#1【虐待サバイバー】カウンセラーさんと僕【心理カウンセリング録】

#1【虐待サバイバー】カウンセラーさんと僕【心理カウンセリング録】

カウンセリングでのやり取りを物語調で記載してます。
バックナンバーの目次:虐待サバイバー心理カウンセリング実録シリーズ

カウンセラーさんと僕・#1

寒くて長い廊下を歩いて、軽い扉の前に立つ。入るのに躊躇する。

中にいるのは、どんな人なんだろう?何を聞かれるんだろう?と。

 

そもそも、なんでこんな所に来ることになったんだろう。社会人になって、数年で会社を辞めた。

売り上げ成績はトップだったし、やりたかった企画にも携われた。週末は会社に寝泊まりして、土日を会社で仕事して過ごした。

§ 練習問題
ページ抜粋について、次の問いに答えてください。
1. カウンセリングでのやり取りは、どのような調子で記載されていますか。
2. 扉の前に立つまでに歩いたのは、どのような廊下ですか。
3. 週末は、どこでどのように過ごしていましたか。
ここでは行のデータを使わずに答えられます。

§ 与えられた情報

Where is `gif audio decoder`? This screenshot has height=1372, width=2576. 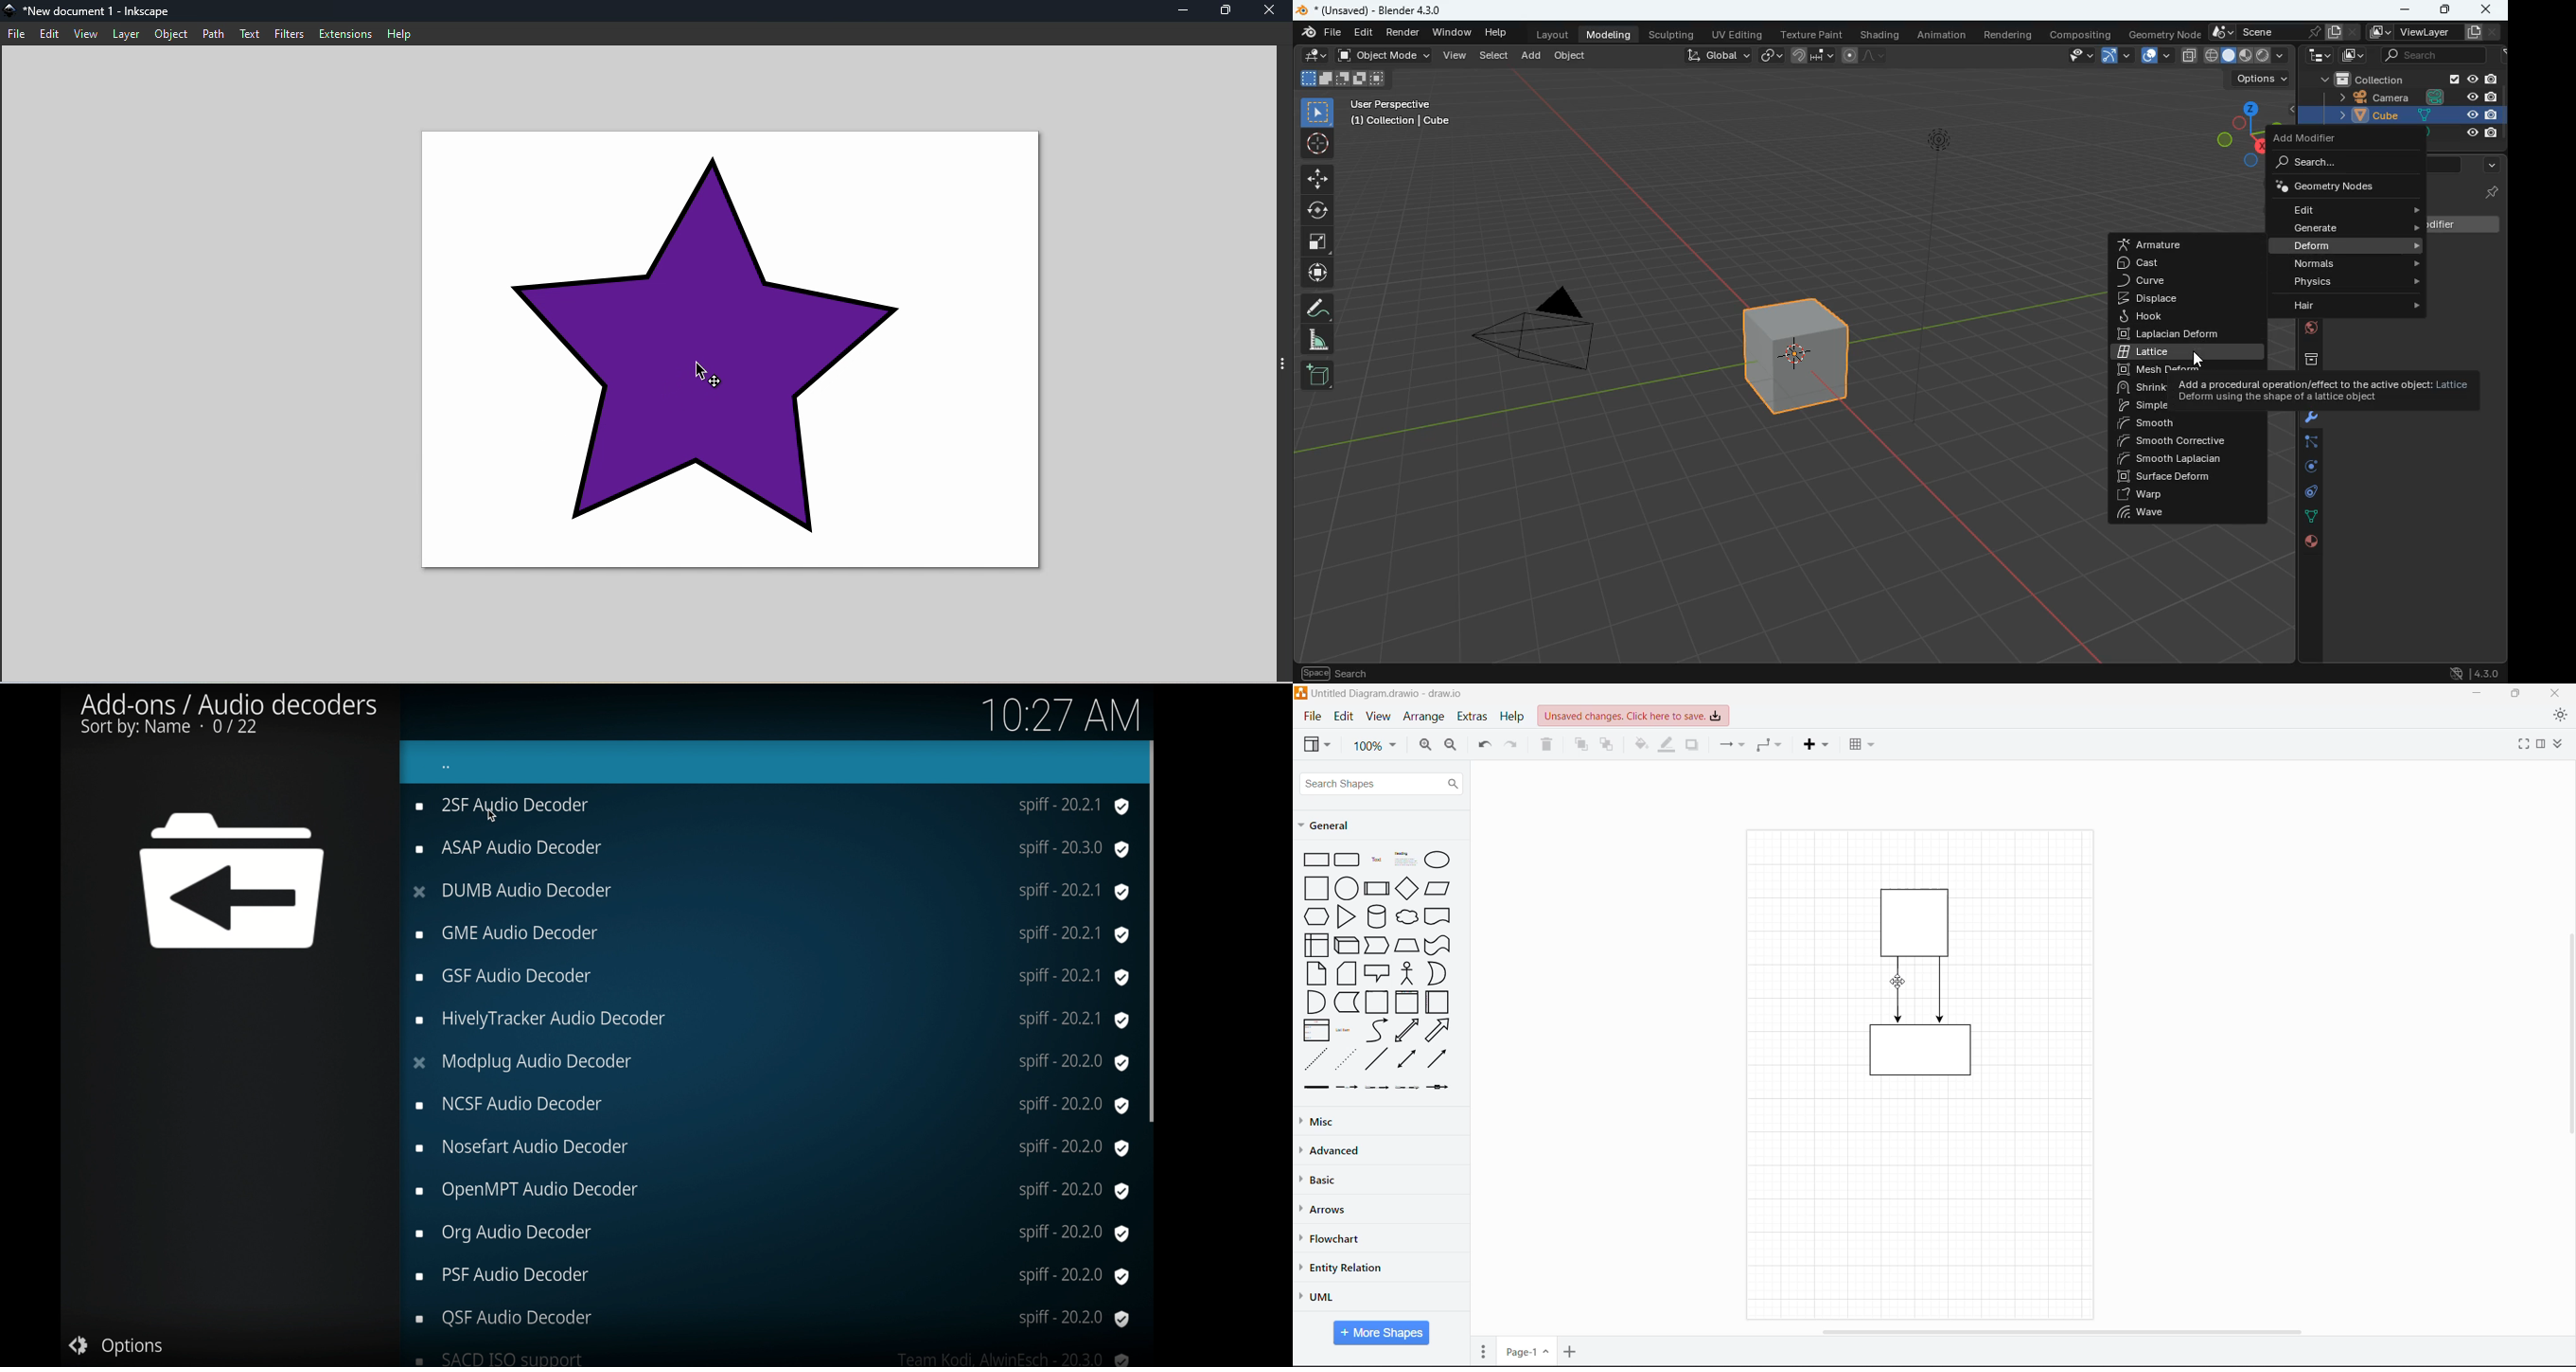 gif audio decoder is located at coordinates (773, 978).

* * *

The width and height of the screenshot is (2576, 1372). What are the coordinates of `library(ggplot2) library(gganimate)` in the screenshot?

§ 問題の解答
1. 物語調で記載されています。
2. 寒くて長い廊下です。
3. 会社に寝泊まりして、土日を会社で仕事して過ごしていました。